[本文抜粋]

職場を見限って仕事を辞める人は、自らモチベーションを落として、決断に至ると思われがちだ。しかし、実際には「上司やリーダーの配慮を欠いた振る舞いが引き金になったケースが多い」と、経営コンサルタントの松岡保昌氏は説く。「やる気を下げる要因」を取り除くことは結果的にチームの競争力を守るという。著書「こうして社員は、やる気を失っていく」(日本実業出版社)でチームの意欲を奪いかねない「問題行動」を挙げた松岡氏に、モチベーションを損なわない管理職スキルを教わった。
キャリア支援畑のプロ
ファーストリテイリングで2000年から執行役員人事総務部長を務め、当時の急成長を人事戦略面から支えた。04年にはソフトバンクへ移り、ブランド戦略室長を務めた。プロ野球の福岡ソフトバンクホークスでは取締役に就き、球団の立ち上げを担った。もともとはリクルートで就職情報誌の編集や組織人事のコンサルティングを経験した、キャリア支援畑のプロだ。

[/本文抜粋]
[元データ]

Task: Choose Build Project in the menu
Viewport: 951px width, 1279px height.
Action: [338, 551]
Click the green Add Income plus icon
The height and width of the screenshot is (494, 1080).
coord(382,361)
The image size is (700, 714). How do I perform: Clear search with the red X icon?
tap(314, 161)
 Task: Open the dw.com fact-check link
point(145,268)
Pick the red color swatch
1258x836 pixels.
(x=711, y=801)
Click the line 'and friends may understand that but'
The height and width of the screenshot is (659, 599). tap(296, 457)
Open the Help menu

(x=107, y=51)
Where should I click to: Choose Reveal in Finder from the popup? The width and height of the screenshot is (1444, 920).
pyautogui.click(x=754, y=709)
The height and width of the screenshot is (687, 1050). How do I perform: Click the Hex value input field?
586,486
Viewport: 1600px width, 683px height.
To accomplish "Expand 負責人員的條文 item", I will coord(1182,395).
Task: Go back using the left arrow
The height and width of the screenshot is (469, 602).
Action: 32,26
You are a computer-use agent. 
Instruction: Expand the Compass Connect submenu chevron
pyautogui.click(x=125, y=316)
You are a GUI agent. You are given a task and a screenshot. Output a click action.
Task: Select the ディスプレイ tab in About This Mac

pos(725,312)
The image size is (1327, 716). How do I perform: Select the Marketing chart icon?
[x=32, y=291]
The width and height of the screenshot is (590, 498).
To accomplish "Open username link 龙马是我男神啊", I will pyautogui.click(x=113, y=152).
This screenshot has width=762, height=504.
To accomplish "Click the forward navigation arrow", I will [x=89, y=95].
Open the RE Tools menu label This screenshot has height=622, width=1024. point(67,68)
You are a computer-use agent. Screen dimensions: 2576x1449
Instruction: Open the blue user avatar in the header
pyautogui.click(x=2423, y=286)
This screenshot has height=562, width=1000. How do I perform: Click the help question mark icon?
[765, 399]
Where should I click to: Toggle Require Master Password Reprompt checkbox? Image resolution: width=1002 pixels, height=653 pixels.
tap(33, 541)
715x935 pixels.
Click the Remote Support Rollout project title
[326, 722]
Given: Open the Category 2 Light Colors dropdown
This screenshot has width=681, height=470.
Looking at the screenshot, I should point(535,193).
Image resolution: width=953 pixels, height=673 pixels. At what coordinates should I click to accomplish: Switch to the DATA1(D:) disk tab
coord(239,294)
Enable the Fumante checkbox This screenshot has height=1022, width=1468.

[/元データ]

◆ 課題
(a) 本文をもとに、次の問いに答えてください。
(i) 松岡氏の著書の題名は何か。
(ii) 松岡氏はファーストリテイリングでどの役職を務めたか。
(iii) 松岡氏はソフトバンクでどの役職を務めたか。
(b) 本文から、「職場を見限って仕事を辞める人」を含む語句で始まり「ない管理職スキルを教わった。」で終わる部分をそのまま書き写してください。

◆ 解答
(a)
(i) 「こうして社員は、やる気を失っていく」
(ii) 執行役員人事総務部長
(iii) ブランド戦略室長

(b)
職場を見限って仕事を辞める人は、自らモチベーションを落として、決断に至ると思われがちだ。しかし、実際には「上司やリーダーの配慮を欠いた振る舞いが引き金になったケースが多い」と、経営コンサルタントの松岡保昌氏は説く。「やる気を下げる要因」を取り除くことは結果的にチームの競争力を守るという。著書「こうして社員は、やる気を失っていく」(日本実業出版社)でチームの意欲を奪いかねない「問題行動」を挙げた松岡氏に、モチベーションを損なわない管理職スキルを教わった。